Tiene que llover, aunque, ya lo sabemos, nunca llueva a gusto de todos. A mí, que soy mi ejemplo más cercano, siempre me preocupa mucho la lluvia. En cuanto caen las primeras gotas ya estoy con el alma en vilo. Tengo una gotera en mi despacho que en cada aguacero, como un dios antiguo y cruel que exige una ofrenda, un sacrifico, se cobra un diezmo de libros ante mi impotencia y mi dolor. Pero lo daría por bueno si lloviera.
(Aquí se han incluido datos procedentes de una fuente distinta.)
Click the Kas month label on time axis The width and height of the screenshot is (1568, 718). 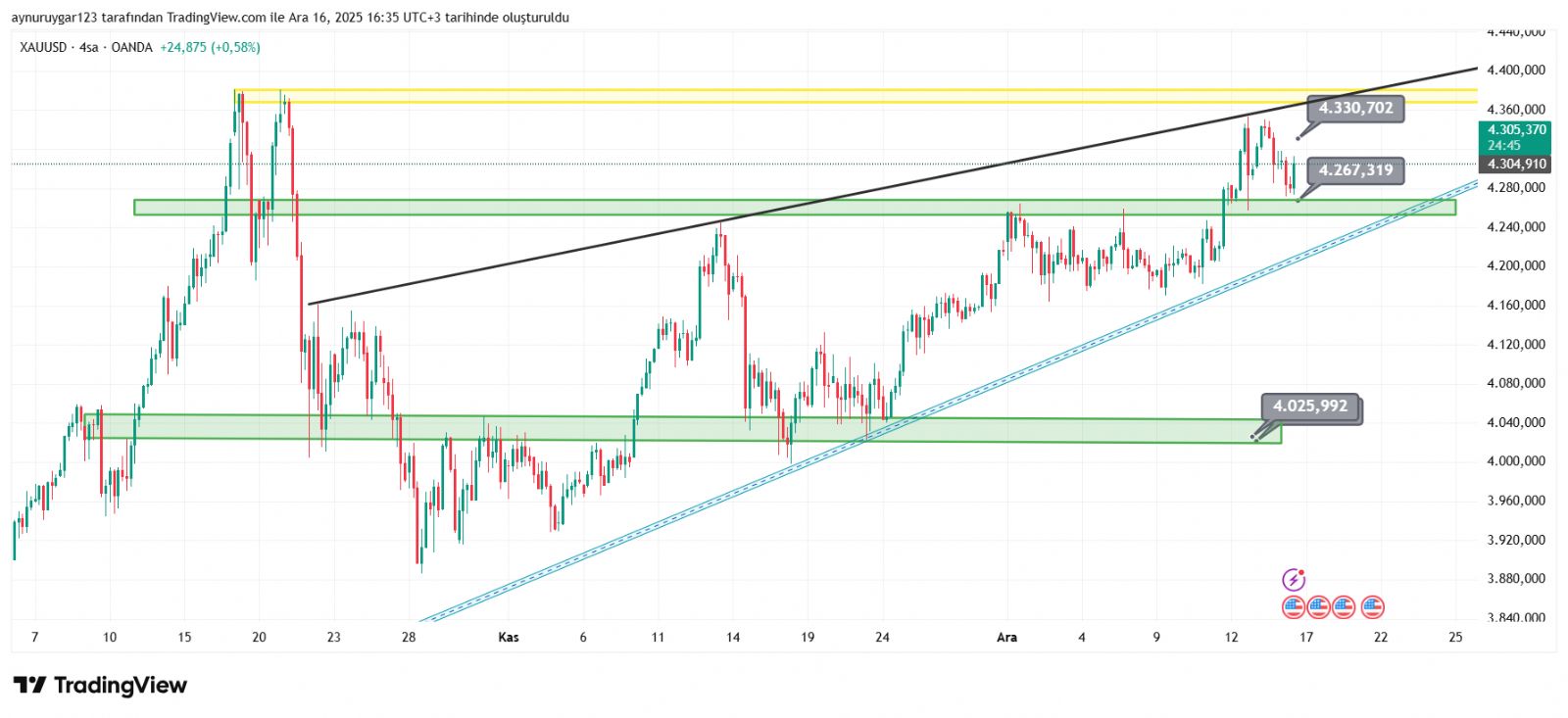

Si de pronto lloviera, tal vez todo fuese más sereno y podríamos manejar las cosas de otra forma, sin llegar al incendio.

Tiene que llover porque la lluvia da mucha conversación en los ascensores, las salas de espera, las antesalas, allí donde ahora se habla solo de lo mismo, de esa llama prendida que no sabemos muy bien cómo apagar y que acabará por consumirnos si no la ahogamos pronto. España está que arde y necesita la lluvia para sus campos y sus banderas. En los olivares y en las instituciones, un poco de lluvia sería una bendición, una forma de alimento y de limpieza. El agua, la esencia más pura del universo, vertida sobre la tierra ardiente de España para darnos un respiro.